И после встречи начинается борьба реального лица и персонажа, поскольку двоим тесно в одной и той же шкуре. И на помощь персонажу могут приходить его виртуальные партнеры, потому что, по сути, это борьба миров — реального и виртуального, как теперь модно говорить. Противоборство, которое должно закончиться победой одного мира и поражением другого.
— Как интересно, — заметила Регина, которая просто заслушалась доктора.
Впрочем, я тоже. — Но почему вы считаете, что эта идея — проявление болезни?
По-моему, это просто оригинальная мысль, не более.
— Региночка, да потому, что ваша актриса была в прямом смысле слова одержима этой идеей. Любая идея утрачивает свое гносеологическое значение, превращаясь в идею-фикс. Повторяю, я бы ее синдром назвал синдромом роли жертвы. А знаете, в чем проявляется эта болезнь, кроме генерирования красивых идей?

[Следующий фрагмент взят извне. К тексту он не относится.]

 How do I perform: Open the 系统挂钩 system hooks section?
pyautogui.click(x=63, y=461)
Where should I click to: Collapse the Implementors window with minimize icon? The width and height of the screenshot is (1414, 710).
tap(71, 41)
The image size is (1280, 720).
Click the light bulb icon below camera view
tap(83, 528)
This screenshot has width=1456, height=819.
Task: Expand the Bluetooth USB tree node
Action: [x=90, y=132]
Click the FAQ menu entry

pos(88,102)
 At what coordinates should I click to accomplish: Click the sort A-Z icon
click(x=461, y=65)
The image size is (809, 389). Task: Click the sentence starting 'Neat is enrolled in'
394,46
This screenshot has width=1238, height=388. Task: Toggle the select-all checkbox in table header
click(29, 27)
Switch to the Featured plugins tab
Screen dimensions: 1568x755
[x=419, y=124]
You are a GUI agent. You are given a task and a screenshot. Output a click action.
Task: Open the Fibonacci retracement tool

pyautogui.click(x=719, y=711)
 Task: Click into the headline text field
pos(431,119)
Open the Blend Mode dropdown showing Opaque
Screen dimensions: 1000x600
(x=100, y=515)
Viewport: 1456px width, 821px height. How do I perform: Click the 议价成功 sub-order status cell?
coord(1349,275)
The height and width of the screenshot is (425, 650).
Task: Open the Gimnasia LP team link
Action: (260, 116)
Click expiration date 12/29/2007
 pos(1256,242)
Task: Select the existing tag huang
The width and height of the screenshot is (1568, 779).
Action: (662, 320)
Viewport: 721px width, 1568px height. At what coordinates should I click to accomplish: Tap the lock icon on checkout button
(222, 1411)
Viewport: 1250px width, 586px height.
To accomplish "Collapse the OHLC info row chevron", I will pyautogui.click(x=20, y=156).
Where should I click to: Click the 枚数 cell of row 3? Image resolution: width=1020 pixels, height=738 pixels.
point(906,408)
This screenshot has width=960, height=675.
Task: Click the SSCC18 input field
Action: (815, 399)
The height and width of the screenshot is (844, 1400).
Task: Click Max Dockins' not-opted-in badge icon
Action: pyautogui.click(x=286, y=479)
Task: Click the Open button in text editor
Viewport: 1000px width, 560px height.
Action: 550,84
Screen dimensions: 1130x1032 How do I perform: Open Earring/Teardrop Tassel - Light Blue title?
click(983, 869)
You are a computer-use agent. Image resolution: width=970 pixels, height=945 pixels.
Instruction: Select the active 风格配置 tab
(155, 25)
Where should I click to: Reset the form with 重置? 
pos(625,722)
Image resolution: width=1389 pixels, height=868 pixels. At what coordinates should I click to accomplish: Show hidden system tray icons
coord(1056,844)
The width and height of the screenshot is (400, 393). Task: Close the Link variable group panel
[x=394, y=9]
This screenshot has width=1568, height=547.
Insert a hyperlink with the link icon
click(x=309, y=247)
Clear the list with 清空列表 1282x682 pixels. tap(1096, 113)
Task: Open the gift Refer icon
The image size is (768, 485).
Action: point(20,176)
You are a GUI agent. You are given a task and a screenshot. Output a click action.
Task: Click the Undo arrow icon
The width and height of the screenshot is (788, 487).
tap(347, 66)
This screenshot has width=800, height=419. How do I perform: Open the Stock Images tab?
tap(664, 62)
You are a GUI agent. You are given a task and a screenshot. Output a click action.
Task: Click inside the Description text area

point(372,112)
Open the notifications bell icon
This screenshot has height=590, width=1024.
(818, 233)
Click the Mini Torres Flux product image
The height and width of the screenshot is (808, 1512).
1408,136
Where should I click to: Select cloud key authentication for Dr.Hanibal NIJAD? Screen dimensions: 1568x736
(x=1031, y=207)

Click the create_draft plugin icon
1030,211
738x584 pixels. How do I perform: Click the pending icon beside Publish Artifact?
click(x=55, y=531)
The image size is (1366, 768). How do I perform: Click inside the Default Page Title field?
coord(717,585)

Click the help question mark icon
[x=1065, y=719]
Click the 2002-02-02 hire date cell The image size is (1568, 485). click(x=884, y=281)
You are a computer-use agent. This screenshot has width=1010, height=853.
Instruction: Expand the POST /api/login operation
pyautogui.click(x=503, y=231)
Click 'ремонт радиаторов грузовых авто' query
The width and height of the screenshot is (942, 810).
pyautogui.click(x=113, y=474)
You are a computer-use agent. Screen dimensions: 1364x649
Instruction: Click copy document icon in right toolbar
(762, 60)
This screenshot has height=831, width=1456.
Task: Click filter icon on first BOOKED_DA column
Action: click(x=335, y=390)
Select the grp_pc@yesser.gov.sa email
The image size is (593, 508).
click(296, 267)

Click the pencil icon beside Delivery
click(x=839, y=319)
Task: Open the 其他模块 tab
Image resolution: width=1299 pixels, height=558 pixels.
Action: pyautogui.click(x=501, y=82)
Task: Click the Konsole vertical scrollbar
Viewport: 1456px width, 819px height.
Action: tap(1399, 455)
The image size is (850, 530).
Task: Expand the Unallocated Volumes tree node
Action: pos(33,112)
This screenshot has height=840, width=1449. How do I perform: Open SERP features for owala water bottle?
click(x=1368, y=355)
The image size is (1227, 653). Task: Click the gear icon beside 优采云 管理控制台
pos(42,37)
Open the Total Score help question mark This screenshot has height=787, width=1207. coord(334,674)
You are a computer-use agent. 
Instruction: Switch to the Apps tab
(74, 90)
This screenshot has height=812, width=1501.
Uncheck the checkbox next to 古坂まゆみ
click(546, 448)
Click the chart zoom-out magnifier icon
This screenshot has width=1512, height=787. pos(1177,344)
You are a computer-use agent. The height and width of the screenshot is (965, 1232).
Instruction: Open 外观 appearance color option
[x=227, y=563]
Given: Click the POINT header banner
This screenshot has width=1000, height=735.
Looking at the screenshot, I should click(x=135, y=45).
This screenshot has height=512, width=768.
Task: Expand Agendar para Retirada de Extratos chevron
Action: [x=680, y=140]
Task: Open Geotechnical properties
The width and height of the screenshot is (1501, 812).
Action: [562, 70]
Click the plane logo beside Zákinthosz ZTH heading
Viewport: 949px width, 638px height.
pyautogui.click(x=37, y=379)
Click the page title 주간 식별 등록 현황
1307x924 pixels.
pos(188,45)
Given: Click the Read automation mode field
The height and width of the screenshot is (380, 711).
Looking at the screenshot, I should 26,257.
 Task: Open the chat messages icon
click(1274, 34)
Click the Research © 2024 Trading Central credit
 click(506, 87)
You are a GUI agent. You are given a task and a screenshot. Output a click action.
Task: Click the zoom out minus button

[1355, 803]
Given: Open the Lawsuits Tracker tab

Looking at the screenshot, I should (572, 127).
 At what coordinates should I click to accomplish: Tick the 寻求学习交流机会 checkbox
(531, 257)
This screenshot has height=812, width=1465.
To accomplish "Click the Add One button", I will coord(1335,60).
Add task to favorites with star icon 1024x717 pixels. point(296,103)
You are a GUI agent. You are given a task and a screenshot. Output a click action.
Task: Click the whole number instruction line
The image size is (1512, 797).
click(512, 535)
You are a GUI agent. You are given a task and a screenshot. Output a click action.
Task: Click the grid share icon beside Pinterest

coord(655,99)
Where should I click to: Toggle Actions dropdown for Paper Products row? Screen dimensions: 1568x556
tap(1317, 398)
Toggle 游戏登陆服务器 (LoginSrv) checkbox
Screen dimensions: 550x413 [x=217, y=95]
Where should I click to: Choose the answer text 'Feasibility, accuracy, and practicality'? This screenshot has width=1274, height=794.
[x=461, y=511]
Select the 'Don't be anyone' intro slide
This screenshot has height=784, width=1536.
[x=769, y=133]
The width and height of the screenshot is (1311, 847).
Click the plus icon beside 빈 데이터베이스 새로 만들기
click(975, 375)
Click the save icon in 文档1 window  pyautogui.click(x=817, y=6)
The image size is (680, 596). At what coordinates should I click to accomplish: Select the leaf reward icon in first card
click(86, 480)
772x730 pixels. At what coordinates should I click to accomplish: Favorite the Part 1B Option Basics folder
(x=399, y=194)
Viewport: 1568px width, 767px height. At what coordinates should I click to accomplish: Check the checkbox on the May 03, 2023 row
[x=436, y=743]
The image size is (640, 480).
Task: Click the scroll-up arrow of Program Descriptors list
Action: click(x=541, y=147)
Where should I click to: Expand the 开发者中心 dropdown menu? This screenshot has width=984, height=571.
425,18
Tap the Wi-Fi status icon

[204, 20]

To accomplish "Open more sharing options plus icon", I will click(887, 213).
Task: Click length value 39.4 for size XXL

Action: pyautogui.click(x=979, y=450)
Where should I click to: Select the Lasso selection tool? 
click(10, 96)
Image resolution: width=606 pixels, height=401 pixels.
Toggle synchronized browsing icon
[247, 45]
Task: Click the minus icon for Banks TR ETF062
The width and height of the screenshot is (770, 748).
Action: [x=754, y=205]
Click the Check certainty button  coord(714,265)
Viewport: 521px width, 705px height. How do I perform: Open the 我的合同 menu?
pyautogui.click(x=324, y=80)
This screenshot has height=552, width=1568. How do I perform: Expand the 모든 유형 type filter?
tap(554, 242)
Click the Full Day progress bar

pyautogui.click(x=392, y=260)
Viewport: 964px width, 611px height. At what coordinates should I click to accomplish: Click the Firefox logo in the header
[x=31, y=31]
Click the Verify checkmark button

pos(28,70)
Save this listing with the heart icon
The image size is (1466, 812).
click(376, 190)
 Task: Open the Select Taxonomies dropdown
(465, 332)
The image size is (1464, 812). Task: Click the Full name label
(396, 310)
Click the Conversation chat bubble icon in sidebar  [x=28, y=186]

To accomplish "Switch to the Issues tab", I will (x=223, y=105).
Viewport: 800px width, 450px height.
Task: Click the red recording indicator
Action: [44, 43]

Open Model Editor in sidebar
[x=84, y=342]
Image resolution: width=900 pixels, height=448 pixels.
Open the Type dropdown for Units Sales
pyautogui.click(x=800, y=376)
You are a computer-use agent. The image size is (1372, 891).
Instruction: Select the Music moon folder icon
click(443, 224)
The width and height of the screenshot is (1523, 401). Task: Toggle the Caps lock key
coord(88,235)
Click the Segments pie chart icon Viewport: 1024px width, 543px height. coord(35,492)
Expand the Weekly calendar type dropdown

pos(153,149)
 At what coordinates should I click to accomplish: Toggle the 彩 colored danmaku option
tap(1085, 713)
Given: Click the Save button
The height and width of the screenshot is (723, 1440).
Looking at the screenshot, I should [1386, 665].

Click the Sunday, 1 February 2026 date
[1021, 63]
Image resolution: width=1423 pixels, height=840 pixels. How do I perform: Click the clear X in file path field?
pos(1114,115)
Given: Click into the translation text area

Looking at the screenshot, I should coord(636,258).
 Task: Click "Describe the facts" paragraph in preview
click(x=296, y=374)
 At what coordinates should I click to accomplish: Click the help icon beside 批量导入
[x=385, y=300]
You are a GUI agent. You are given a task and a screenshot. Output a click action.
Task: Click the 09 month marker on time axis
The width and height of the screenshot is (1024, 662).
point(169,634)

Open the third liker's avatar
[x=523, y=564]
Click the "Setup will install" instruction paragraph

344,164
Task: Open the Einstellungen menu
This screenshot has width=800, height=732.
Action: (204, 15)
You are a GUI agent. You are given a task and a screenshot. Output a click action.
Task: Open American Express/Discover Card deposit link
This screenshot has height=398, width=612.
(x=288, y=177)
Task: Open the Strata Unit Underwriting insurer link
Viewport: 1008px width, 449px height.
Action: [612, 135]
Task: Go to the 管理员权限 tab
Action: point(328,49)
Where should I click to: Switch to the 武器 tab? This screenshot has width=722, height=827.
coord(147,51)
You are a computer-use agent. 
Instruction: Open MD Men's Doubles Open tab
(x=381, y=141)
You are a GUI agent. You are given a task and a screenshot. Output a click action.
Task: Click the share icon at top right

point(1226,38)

— В чем? — спросили мы с Региной хором.
— В том, что больной делает все, чтобы действительно стать жертвой. И если не представляется удобного случая, он этот случай конструирует специально.
— Скажите, пожалуйста, доктор, — я пыталась сформулировать какую-то постоянно ускользающую от меня мысль, — а могло быть такое, что Климанова просто болезненно воспринимала какую-то реальную ситуацию?
— То есть что психическое расстройство произошло из-за того, что она испытала страх перед чем-то реальным?
— Ну да.
— Конечно, такое могло быть.
— И еще вопрос: она поправилась после лечения?
— Вопрос некорректно поставлен, — засмеялся доктор, — не после, а в результате лечения.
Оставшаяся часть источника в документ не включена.